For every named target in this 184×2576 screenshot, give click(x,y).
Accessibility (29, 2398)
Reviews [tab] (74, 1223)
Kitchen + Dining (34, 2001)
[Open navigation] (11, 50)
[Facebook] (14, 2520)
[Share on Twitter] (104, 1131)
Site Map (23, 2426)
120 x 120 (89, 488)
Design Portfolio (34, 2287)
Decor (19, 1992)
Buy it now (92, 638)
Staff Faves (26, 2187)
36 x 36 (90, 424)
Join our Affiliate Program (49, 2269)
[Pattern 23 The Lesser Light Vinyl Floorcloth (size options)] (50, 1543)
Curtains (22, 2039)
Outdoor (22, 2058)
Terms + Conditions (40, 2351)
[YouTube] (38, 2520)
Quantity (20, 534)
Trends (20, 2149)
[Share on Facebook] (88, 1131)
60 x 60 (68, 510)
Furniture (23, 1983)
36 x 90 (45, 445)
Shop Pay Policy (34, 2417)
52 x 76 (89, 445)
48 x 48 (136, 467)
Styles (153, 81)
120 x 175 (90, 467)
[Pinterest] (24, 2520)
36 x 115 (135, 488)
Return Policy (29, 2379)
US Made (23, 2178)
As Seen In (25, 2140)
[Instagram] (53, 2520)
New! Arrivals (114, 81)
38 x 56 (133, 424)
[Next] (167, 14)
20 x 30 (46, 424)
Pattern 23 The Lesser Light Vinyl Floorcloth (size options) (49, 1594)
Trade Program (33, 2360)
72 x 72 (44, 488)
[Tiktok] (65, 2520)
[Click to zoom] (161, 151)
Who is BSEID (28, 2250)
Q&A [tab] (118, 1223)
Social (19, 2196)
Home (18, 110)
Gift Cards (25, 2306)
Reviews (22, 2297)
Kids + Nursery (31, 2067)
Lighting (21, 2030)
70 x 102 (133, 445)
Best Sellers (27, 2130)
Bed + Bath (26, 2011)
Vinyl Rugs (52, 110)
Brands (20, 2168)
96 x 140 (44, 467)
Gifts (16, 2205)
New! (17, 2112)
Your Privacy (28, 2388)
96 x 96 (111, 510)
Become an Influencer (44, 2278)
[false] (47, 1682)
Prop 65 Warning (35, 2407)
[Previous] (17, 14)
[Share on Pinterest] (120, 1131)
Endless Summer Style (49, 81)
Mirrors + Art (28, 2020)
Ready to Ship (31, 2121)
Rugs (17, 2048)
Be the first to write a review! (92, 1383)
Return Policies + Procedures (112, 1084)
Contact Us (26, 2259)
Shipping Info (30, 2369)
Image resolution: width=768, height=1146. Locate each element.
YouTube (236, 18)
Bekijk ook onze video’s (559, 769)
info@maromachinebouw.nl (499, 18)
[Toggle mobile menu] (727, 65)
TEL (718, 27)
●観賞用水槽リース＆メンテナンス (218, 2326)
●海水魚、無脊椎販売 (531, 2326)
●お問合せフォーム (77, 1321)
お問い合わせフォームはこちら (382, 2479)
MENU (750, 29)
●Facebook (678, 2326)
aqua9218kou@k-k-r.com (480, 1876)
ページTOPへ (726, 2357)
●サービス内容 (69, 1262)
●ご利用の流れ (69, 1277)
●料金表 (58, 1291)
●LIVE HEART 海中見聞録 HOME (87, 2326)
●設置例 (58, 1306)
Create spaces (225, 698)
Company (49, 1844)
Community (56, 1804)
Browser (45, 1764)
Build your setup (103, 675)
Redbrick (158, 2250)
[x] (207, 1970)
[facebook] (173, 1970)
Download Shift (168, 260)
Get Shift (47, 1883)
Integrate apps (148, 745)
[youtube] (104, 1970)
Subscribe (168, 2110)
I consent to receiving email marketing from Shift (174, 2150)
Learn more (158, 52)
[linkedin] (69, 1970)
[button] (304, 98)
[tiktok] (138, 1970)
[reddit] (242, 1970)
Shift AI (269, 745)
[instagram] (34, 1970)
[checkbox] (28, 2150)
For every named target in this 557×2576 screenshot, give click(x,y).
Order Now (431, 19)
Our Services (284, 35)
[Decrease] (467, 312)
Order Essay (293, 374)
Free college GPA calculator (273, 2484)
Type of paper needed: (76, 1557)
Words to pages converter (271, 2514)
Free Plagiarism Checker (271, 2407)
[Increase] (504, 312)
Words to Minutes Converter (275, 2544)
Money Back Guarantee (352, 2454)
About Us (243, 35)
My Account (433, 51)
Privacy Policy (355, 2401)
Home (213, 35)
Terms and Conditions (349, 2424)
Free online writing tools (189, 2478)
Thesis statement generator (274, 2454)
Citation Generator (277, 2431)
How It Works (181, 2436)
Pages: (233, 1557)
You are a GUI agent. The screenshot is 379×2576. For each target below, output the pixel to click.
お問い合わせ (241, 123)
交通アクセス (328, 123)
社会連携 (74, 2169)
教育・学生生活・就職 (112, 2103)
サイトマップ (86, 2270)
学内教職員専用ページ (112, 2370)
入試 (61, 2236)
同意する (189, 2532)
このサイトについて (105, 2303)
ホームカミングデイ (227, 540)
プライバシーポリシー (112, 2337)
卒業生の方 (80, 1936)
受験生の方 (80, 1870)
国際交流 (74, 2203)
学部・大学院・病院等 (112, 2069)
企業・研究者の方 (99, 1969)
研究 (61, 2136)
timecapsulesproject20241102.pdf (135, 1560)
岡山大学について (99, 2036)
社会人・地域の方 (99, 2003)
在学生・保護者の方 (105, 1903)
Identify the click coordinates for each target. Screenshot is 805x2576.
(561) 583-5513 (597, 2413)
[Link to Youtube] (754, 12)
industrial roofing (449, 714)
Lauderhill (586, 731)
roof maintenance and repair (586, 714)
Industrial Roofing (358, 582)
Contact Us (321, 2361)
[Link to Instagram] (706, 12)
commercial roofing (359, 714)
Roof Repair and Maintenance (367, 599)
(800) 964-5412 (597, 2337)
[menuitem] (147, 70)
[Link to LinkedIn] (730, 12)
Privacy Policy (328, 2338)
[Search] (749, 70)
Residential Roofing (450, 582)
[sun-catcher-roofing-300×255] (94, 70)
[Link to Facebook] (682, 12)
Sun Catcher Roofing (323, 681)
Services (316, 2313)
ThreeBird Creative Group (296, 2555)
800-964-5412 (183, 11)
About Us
□ □ □ □ □
**TASK INSTRUCTIONS**
The answer consists of the whole listing, restated exactly.

**SOLUTION TO THIS PROBLEM**
For every named target in this 184×2576 screenshot, give click(x,y).
Accessibility (29, 2398)
Reviews [tab] (74, 1223)
Kitchen + Dining (34, 2001)
[Open navigation] (11, 50)
[Facebook] (14, 2520)
[Share on Twitter] (104, 1131)
Site Map (23, 2426)
120 x 120 (89, 488)
Design Portfolio (34, 2287)
Decor (19, 1992)
Buy it now (92, 638)
Staff Faves (26, 2187)
36 x 36 (90, 424)
Join our Affiliate Program (49, 2269)
[Pattern 23 The Lesser Light Vinyl Floorcloth (size options)] (50, 1543)
Curtains (22, 2039)
Outdoor (22, 2058)
Terms + Conditions (40, 2351)
[YouTube] (38, 2520)
Quantity (20, 534)
Trends (20, 2149)
[Share on Facebook] (88, 1131)
60 x 60 (68, 510)
Furniture (23, 1983)
36 x 90 (45, 445)
Shop Pay Policy (34, 2417)
52 x 76 (89, 445)
48 x 48 (136, 467)
Styles (153, 81)
120 x 175 (90, 467)
[Pinterest] (24, 2520)
36 x 115 (135, 488)
Return Policy (29, 2379)
US Made (23, 2178)
As Seen In (25, 2140)
[Instagram] (53, 2520)
New! Arrivals (114, 81)
38 x 56 (133, 424)
[Next] (167, 14)
20 x 30 (46, 424)
Pattern 23 The Lesser Light Vinyl Floorcloth (size options) (49, 1594)
Trade Program (33, 2360)
72 x 72 (44, 488)
[Tiktok] (65, 2520)
[Click to zoom] (161, 151)
Who is BSEID (28, 2250)
Q&A [tab] (118, 1223)
Social (19, 2196)
Home (18, 110)
Gift Cards (25, 2306)
Reviews (22, 2297)
Kids + Nursery (31, 2067)
Lighting (21, 2030)
70 x 102 (133, 445)
Best Sellers (27, 2130)
Bed + Bath (26, 2011)
Vinyl Rugs (52, 110)
Brands (20, 2168)
96 x 140 (44, 467)
Gifts (16, 2205)
New! (17, 2112)
Your Privacy (28, 2388)
96 x 96 (111, 510)
Become an Influencer (44, 2278)
[false] (47, 1682)
Prop 65 Warning (35, 2407)
[Previous] (17, 14)
[Share on Pinterest] (120, 1131)
Endless Summer Style (49, 81)
Mirrors + Art (28, 2020)
Ready to Ship (31, 2121)
Rugs (17, 2048)
Be the first to write a review! (92, 1383)
Return Policies + Procedures (112, 1084)
Contact Us (26, 2259)
Shipping Info (30, 2369)
Image resolution: width=768, height=1146. Locate each element.
YouTube (236, 18)
Bekijk ook onze video’s (559, 769)
info@maromachinebouw.nl (499, 18)
[Toggle mobile menu] (727, 65)
TEL (718, 27)
●観賞用水槽リース＆メンテナンス (218, 2326)
●海水魚、無脊椎販売 (531, 2326)
●お問合せフォーム (77, 1321)
お問い合わせフォームはこちら (382, 2479)
MENU (750, 29)
●Facebook (678, 2326)
aqua9218kou@k-k-r.com (480, 1876)
ページTOPへ (726, 2357)
●サービス内容 (69, 1262)
●ご利用の流れ (69, 1277)
●料金表 (58, 1291)
●LIVE HEART 海中見聞録 HOME (87, 2326)
●設置例 (58, 1306)
Create spaces (225, 698)
Company (49, 1844)
Community (56, 1804)
Browser (45, 1764)
Build your setup (103, 675)
Redbrick (158, 2250)
[x] (207, 1970)
[facebook] (173, 1970)
Download Shift (168, 260)
Get Shift (47, 1883)
Integrate apps (148, 745)
[youtube] (104, 1970)
Subscribe (168, 2110)
I consent to receiving email marketing from Shift (174, 2150)
Learn more (158, 52)
[linkedin] (69, 1970)
[button] (304, 98)
[tiktok] (138, 1970)
[reddit] (242, 1970)
Shift AI (269, 745)
[instagram] (34, 1970)
[checkbox] (28, 2150)
For every named target in this 557×2576 screenshot, give click(x,y).
Order Now (431, 19)
Our Services (284, 35)
[Decrease] (467, 312)
Order Essay (293, 374)
Free college GPA calculator (273, 2484)
Type of paper needed: (76, 1557)
Words to pages converter (271, 2514)
Free Plagiarism Checker (271, 2407)
[Increase] (504, 312)
Words to Minutes Converter (275, 2544)
Money Back Guarantee (352, 2454)
About Us (243, 35)
My Account (433, 51)
Privacy Policy (355, 2401)
Home (213, 35)
Terms and Conditions (349, 2424)
Free online writing tools (189, 2478)
Thesis statement generator (274, 2454)
Citation Generator (277, 2431)
How It Works (181, 2436)
Pages: (233, 1557)
You are a GUI agent. The screenshot is 379×2576. For each target below, output the pixel to click.
お問い合わせ (241, 123)
交通アクセス (328, 123)
社会連携 (74, 2169)
教育・学生生活・就職 (112, 2103)
サイトマップ (86, 2270)
学内教職員専用ページ (112, 2370)
入試 (61, 2236)
同意する (189, 2532)
このサイトについて (105, 2303)
ホームカミングデイ (227, 540)
プライバシーポリシー (112, 2337)
卒業生の方 (80, 1936)
受験生の方 (80, 1870)
国際交流 (74, 2203)
学部・大学院・病院等 (112, 2069)
企業・研究者の方 (99, 1969)
研究 (61, 2136)
timecapsulesproject20241102.pdf (135, 1560)
岡山大学について (99, 2036)
社会人・地域の方 (99, 2003)
在学生・保護者の方 (105, 1903)
Identify the click coordinates for each target. Screenshot is 805x2576.
(561) 583-5513 (597, 2413)
[Link to Youtube] (754, 12)
industrial roofing (449, 714)
Lauderhill (586, 731)
roof maintenance and repair (586, 714)
Industrial Roofing (358, 582)
Contact Us (321, 2361)
[Link to Instagram] (706, 12)
commercial roofing (359, 714)
Roof Repair and Maintenance (367, 599)
(800) 964-5412 (597, 2337)
[menuitem] (147, 70)
[Link to LinkedIn] (730, 12)
Privacy Policy (328, 2338)
[Search] (749, 70)
Residential Roofing (450, 582)
[sun-catcher-roofing-300×255] (94, 70)
[Link to Facebook] (682, 12)
Sun Catcher Roofing (323, 681)
Services (316, 2313)
ThreeBird Creative Group (296, 2555)
800-964-5412 (183, 11)
About Us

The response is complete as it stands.